Each person in Wales now receives 19.1 prescription items per year, the highest number in the UK, and the number of items dispensed in Wales rose 5% to 62 million in 2007-8 from 59.1 million in 2006-7, according to the latest National Statistics on GP prescribing.

Opposition politicians claim these figures confirm that the Assembly Government’s abolition of prescription charges in April 2007 has been a disastrous waste of money, and that people are claiming items on prescription that they could purchase cheaply over the counter.

In 2003-4, when prescription changes in Wales stood at £6.00 per item, 51.2 million items were prescribed. In the following year, when the charge dropped to £5.00, the total was 53.9 million and in 2006-7, when it fell again to £3.00, 59.1 million items were dispensed.

The Welsh Liberal Democrats’ health spokeswoman, Jenny Randerson, said that the real financial damage caused by the charge’s abolition would not be revealed for several years, but she feared it will show that “a large amount of money that could have been spent on frontline care will have simply been poured down the drain.” This was particularly disastrous when the Assembly Government “is refusing to fund vital lifesaving drugs,” she added.

The rise in the number of prescriptions issued per person over the last 10 years far exceeds the rise in population, and the Welsh are becoming increasingly reliant on prescribed medicine, said Conservative (Shadow) Health Minister Jonathan Morgan, who called on the Assembly Government to “do more to tackle public health problems and focus on issues such as lifestyle, obesity, coronary heart disease and diabetes.”

However, representatives of doctors’ and pharmacy groups have dismissed the politicians’ claims that the free prescription system is being exploited. Last year’s 5% increase is not unusual, and reflects the needs of an aging society, they said.

--- EXERCISE DATA ---
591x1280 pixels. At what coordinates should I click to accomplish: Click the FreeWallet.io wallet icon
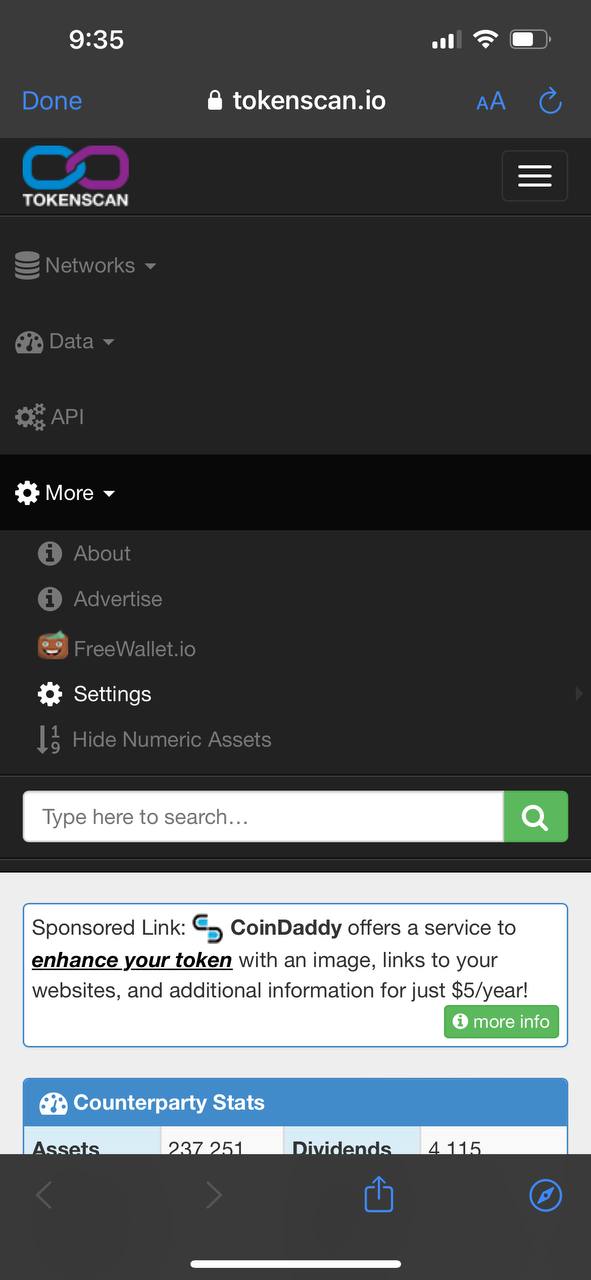tap(53, 647)
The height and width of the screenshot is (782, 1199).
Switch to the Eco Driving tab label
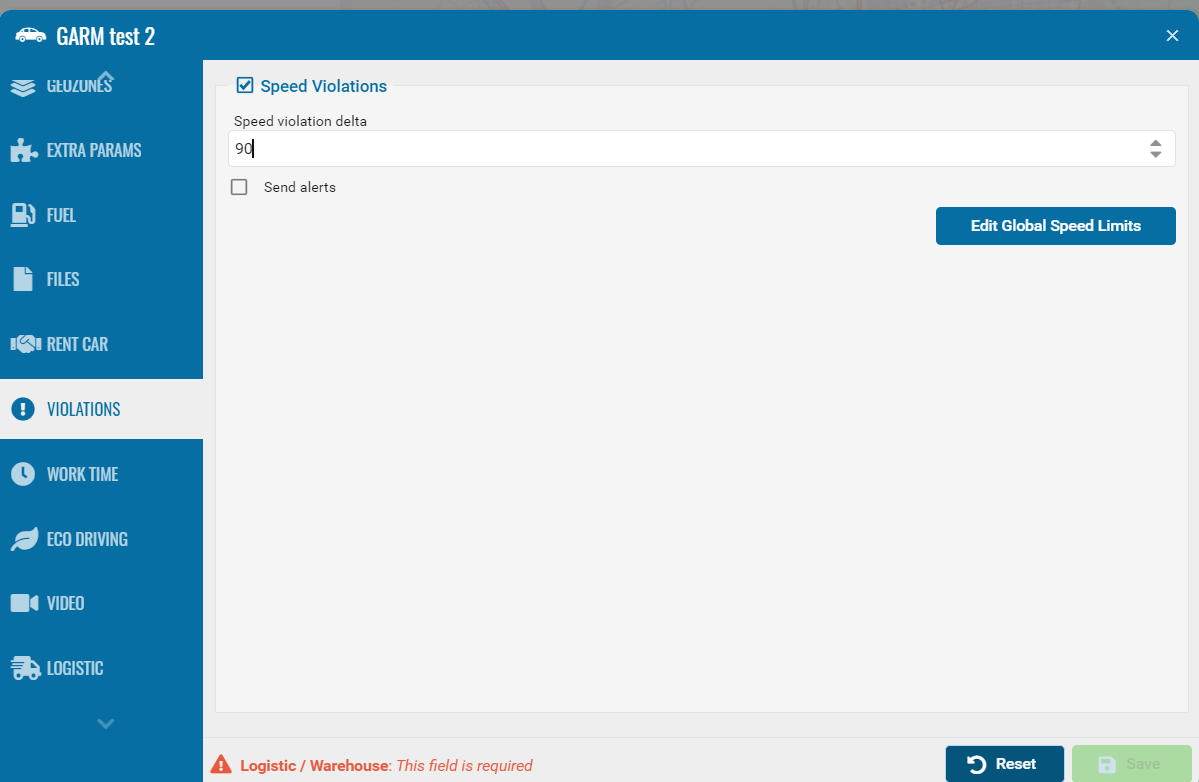(x=87, y=539)

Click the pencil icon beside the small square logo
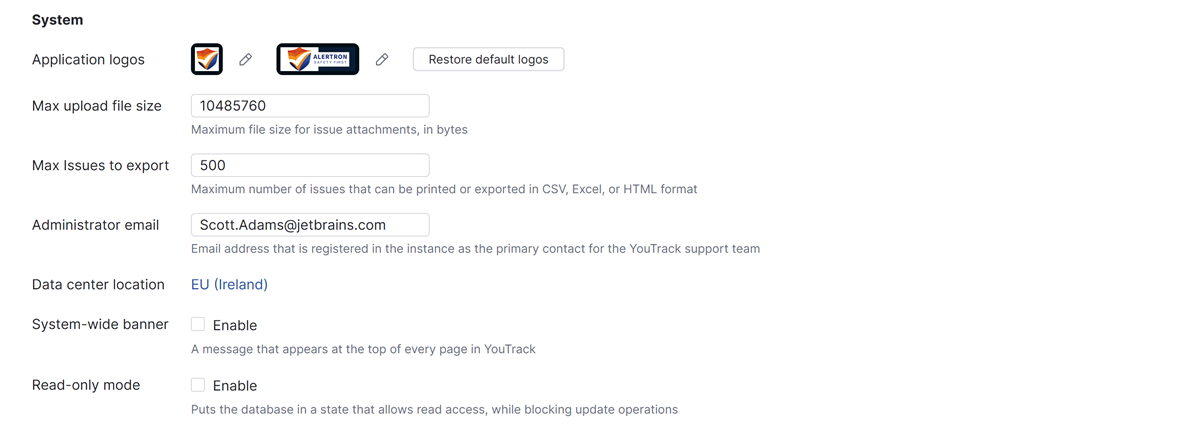pos(245,60)
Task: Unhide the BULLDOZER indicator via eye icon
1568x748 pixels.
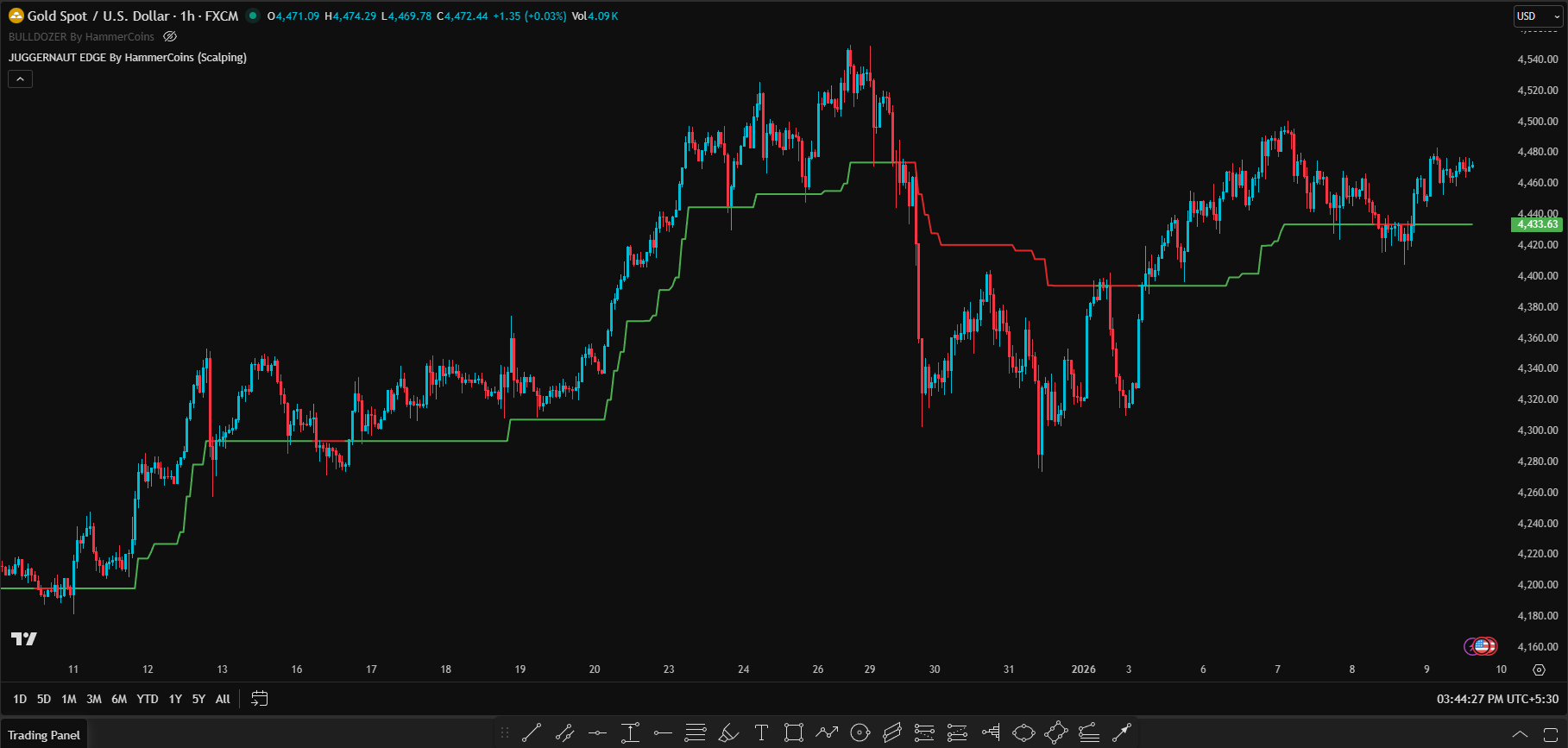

--- TASK LIST ---
a - Reproduce everything in the article on Welsh prescriptions from "Opposition politicians claim" down to "items were dispensed.".
b - Proceed with the article on Welsh prescriptions, picking up after its last sentence.
The records have no connection to the article on Welsh prescriptions.

--- RESPONSES ---
a -
Opposition politicians claim these figures confirm that the Assembly Government’s abolition of prescription charges in April 2007 has been a disastrous waste of money, and that people are claiming items on prescription that they could purchase cheaply over the counter.

In 2003-4, when prescription changes in Wales stood at £6.00 per item, 51.2 million items were prescribed. In the following year, when the charge dropped to £5.00, the total was 53.9 million and in 2006-7, when it fell again to £3.00, 59.1 million items were dispensed.

b -
Dr Tony Jewell, the chief medical officer for Wales, also pointed out that there are more people with long-term illnesses in Wales than in England, and the data reflect the fact that more preventative work is being done. General practitioners (GPs) are “prescribing medicines which are helping people manage their chronic conditions and keeping them out of hospital, reducing the cost and pressure on the National Health Service (NHS),” he said.

For example, the figures show an increase in prescriptions dispensed for cardiovascular disease, in line with National Institute for Health and Clinical Excellence (NICE) guidance on statins, and which is helping to reduce Wales’ historically high rate of heart disease, said Dr Jewell.

“We are also issuing more medicines used to treat cancers, as cancer therapy has improved to a point where, for a number of patients, it is now a chronic condition, plus GPs are helping more patients with diabetes manage their condition under the new enhanced contract,” he added.

- The net cost of prescription items in Wales rose 1% during 2007-8 to £584 million - although per prescription item it fell from £9.80 to £9.42 - and was equivalent to £188.90 per head, the Statistics also show.